Concrete blocks were a popular low cost construction method.
Reinforced single skin concrete masonry (concrete block) construction using 200 mm wide concrete blocks that were developed during the 1960s continued into the 1970s (Figure 1).
It was popular for its relatively low cost, ease of construction and ability to provide interesting architectural textures and finishes.
It was also used frequently for foundation walls, and basement, garage or party wall construction, particularly as it required no formwork and minimal scaffolding.
Concrete blocks are more porous than other forms of concrete and the mortar joints increase the porosity because fine cracks develop between the mortar and the blocks as the mortar and blocks dry and shrink.
Walls were built on in-situ reinforced concrete or concrete masonry foundation walls with concrete footings.
Walls were reinforced with horizontal and vertical reinforcing.
Horizontal reinforcing typically consisted of 10 mm diameter reinforcing bars at 800 mm centres (every four courses), and vertical reinforcing of 10 mm diameter bars at 1.0 m centres.

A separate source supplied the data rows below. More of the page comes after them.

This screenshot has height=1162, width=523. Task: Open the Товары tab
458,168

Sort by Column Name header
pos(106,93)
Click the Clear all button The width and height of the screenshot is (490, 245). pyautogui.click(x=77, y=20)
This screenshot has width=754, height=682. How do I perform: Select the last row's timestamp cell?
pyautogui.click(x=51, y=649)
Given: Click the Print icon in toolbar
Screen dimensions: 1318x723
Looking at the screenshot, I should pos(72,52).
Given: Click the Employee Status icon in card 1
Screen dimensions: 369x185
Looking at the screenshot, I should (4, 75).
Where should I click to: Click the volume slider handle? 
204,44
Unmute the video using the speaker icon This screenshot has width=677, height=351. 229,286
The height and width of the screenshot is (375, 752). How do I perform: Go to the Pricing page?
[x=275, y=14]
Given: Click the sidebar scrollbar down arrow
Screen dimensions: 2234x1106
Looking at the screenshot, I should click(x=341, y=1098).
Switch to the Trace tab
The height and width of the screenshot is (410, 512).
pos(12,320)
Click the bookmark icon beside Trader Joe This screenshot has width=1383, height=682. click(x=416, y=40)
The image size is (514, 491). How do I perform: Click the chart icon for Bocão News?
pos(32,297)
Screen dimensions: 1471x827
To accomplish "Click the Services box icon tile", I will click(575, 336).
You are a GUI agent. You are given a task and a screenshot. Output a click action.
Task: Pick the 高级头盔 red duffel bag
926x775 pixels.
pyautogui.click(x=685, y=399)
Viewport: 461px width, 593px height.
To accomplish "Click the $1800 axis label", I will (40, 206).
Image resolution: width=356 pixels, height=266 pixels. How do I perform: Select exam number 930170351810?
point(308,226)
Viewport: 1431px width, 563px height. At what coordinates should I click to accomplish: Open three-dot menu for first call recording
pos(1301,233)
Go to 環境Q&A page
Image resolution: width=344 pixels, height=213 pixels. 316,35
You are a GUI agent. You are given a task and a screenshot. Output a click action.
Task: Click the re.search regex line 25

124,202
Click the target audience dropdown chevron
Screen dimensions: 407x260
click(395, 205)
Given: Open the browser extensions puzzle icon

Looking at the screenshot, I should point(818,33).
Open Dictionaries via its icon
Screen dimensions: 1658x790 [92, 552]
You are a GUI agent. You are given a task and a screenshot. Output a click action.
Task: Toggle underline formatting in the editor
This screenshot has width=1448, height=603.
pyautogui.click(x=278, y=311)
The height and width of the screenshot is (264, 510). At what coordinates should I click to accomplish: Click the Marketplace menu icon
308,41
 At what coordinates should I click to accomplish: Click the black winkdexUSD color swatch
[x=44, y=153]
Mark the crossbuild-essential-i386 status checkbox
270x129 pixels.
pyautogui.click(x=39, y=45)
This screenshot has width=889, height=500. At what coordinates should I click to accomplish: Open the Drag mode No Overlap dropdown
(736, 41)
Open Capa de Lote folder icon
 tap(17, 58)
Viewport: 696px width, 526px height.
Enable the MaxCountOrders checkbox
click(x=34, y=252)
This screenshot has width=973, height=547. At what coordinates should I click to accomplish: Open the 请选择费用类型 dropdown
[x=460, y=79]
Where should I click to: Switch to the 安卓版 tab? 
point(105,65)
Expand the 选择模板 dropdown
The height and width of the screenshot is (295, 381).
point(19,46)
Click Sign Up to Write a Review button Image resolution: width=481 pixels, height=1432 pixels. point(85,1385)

Additional horizontal reinforcing was placed at corners and around all openings.
Reinforcing bars were lapped by at least 40 rod diameters for plain bar reinforcing and 30 bar diameters for deformed bars.
The cells of the blockwork containing reinforcing were required to be filled with grout - other cells may have also been grouted but not always.
Continuous reinforced bond beams, the same width as the wall thickness and either concrete masonry or in situ concrete were required at the tops of walls and at each floor level.
Windows and doors
Proprietary blocks such as rebated head jamb and sill blocks were available for the windows and doors.
The early concrete block construction did not provide or incorporate any insulation. As concrete is a poor insulator (R 0.11 for 100 mm, concrete-filled blocks; R 0.19 for 200 mm, concrete-filled blocks) this often caused serious condensation problems on concrete block external walls.
The insides of the walls were often strapped (usually with 25 mm, and occasionally 50 mm, timber strapping) and lined with insulation material between the lining and the blockwork.